No âmbito da investigação, a delegada Luana Alves
explica que o núcleo tem um olhar diferenciado para os assassinatos de
mulheres, para que seja possível identificar as sutilezas do crime, uma vez que
o próprio corpo da vítima diz muito sobre a motivação, o que muitas vezes passa
despercebido pela investigação comum.
“Analisando alguns inquéritos de feminicídio, nós
observamos que muitas mulheres são mortas com requintes de crueldade, existe
realmente uma agressividade maior em cima das mulheres. A maioria das mortes de
mulheres é feminicídio, não é violência urbana, a mulher não está sendo morta
porque não quer dar o celular, a mulher está sendo morta porque é mulher,
porque está morando com o agressor ou porque está desafiando a sociedade”,
explica.
Machismo
Para a advogada Mariana Moura, tratar os casos de
feminicídio como crimes motivados pelo desprezo ou o sentimento de perda do
controle e da propriedade sobre as mulheres é de suma importância. A
tipificação do crime auxilia nas políticas públicas voltadas para punição aos
agressores e para medidas de prevenção e conscientização da população sobre as
relações machistas da sociedade brasileira.

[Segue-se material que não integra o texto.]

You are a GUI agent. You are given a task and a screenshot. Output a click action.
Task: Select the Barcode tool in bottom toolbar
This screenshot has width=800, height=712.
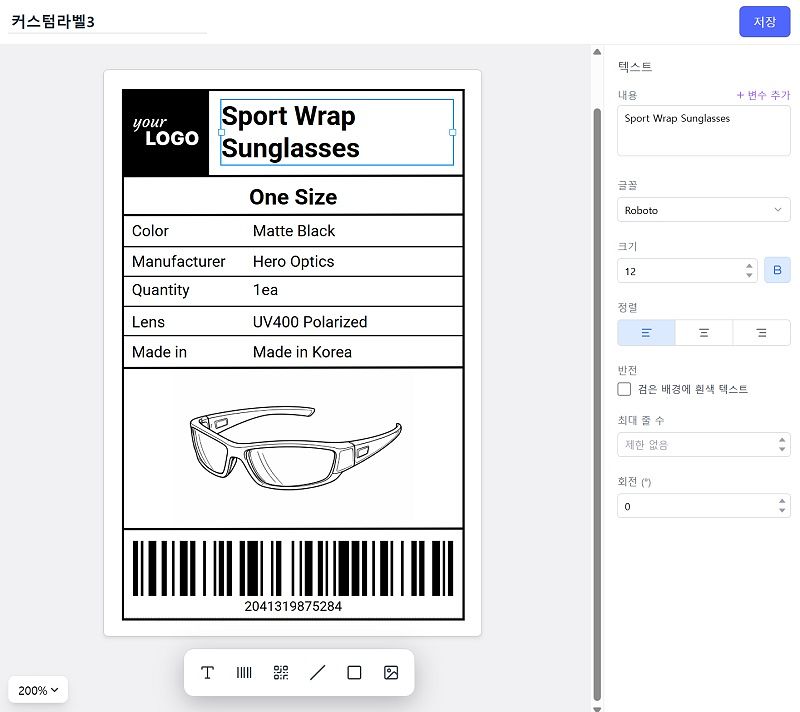(x=244, y=673)
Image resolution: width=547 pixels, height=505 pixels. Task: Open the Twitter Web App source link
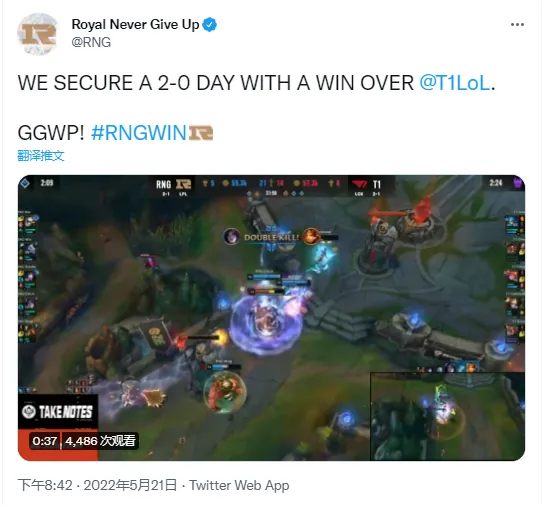(239, 485)
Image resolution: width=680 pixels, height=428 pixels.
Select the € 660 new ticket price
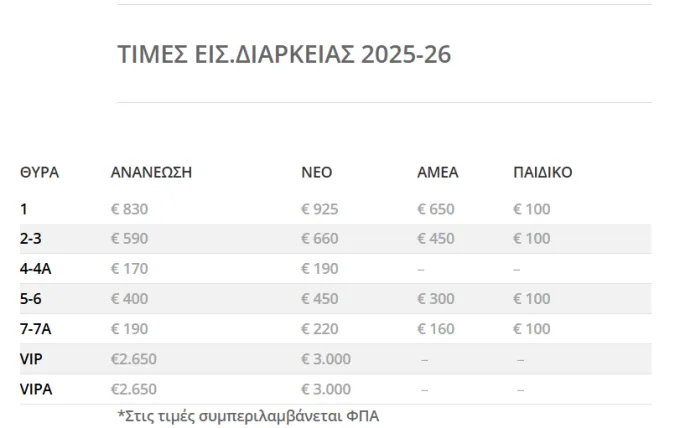[x=320, y=239]
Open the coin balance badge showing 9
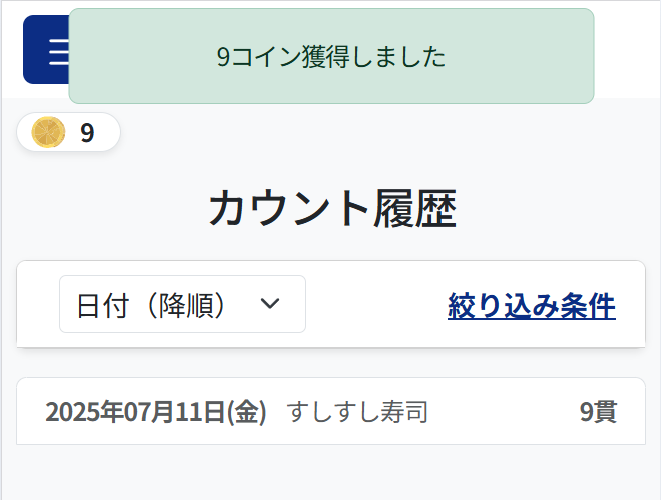 [68, 132]
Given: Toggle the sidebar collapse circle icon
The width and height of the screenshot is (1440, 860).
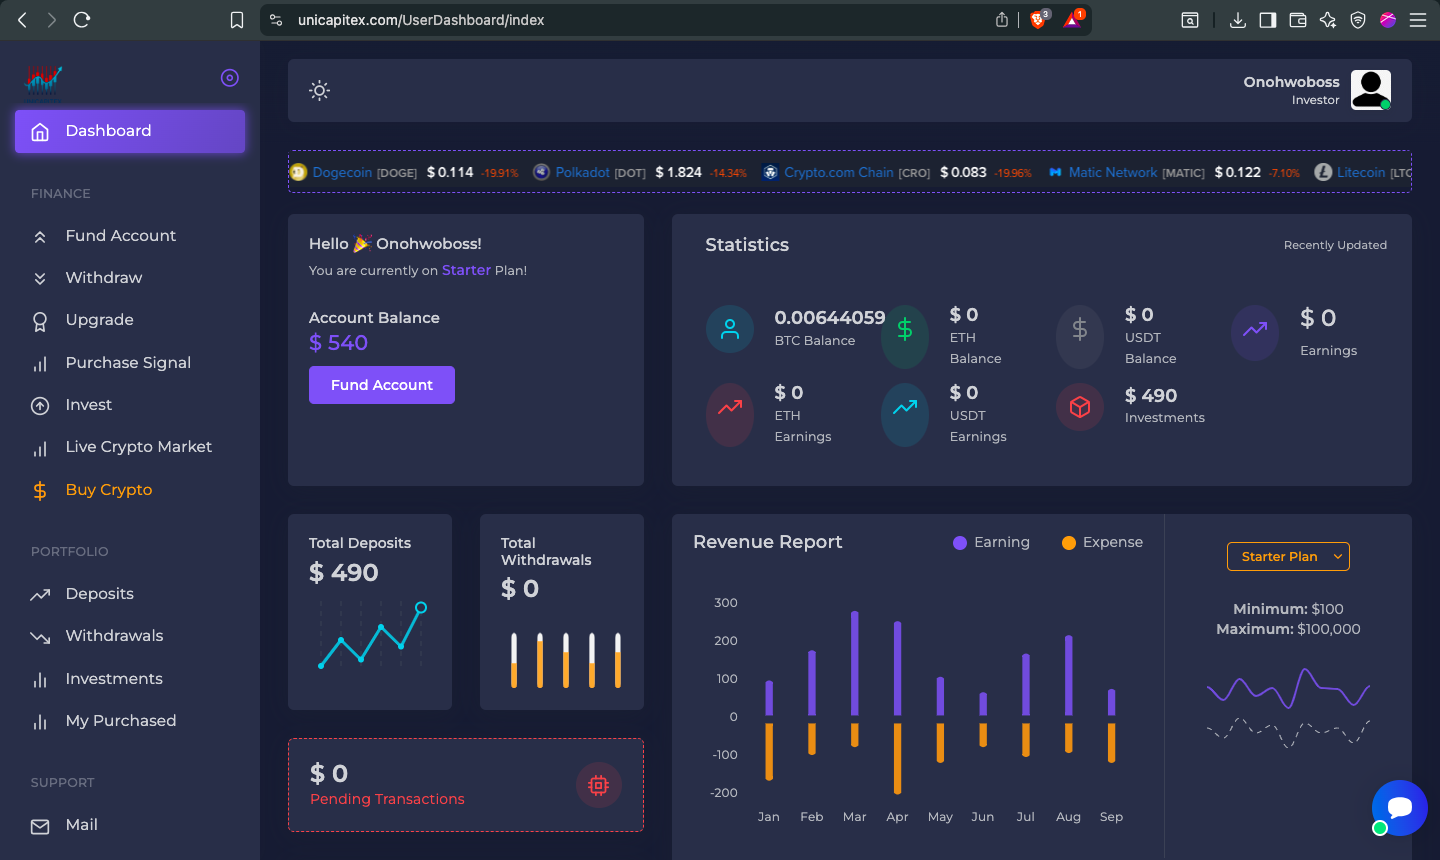Looking at the screenshot, I should point(230,78).
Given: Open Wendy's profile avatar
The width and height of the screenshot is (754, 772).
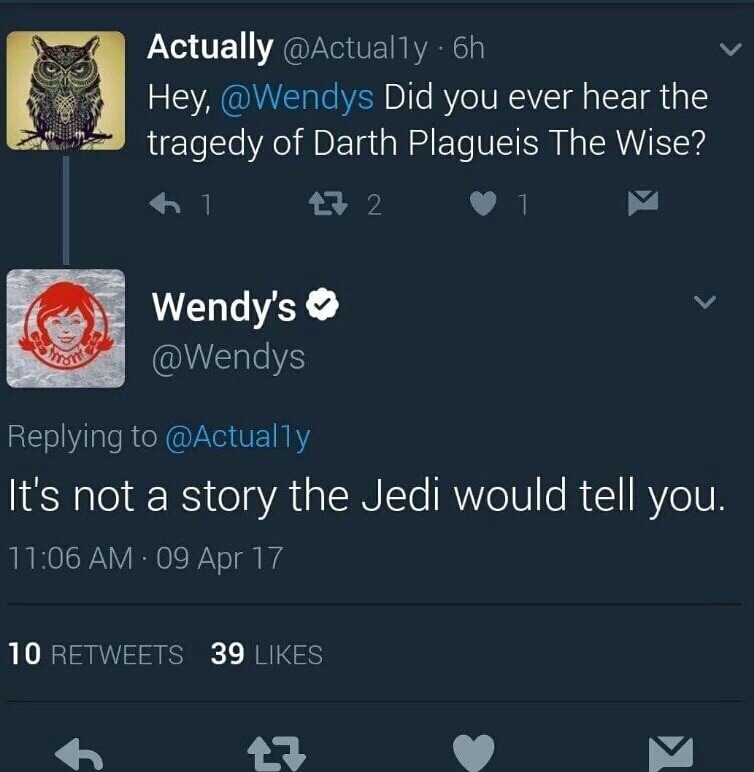Looking at the screenshot, I should (x=66, y=328).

“A mulher está morrendo e a motivação está
relacionada à misoginia e a todo esse ódio que foi construído contra o ser
feminino. Quando não damos destaque para isso, não especificamos esse crime e
as tentativas desse crime, a gente joga dentro de um quadro geral em que é difícil
ter um número concreto para saber que medidas podem ser adotadas, e com isso
acaba invisibilizando que esse é um problema grande”, alerta a advogada.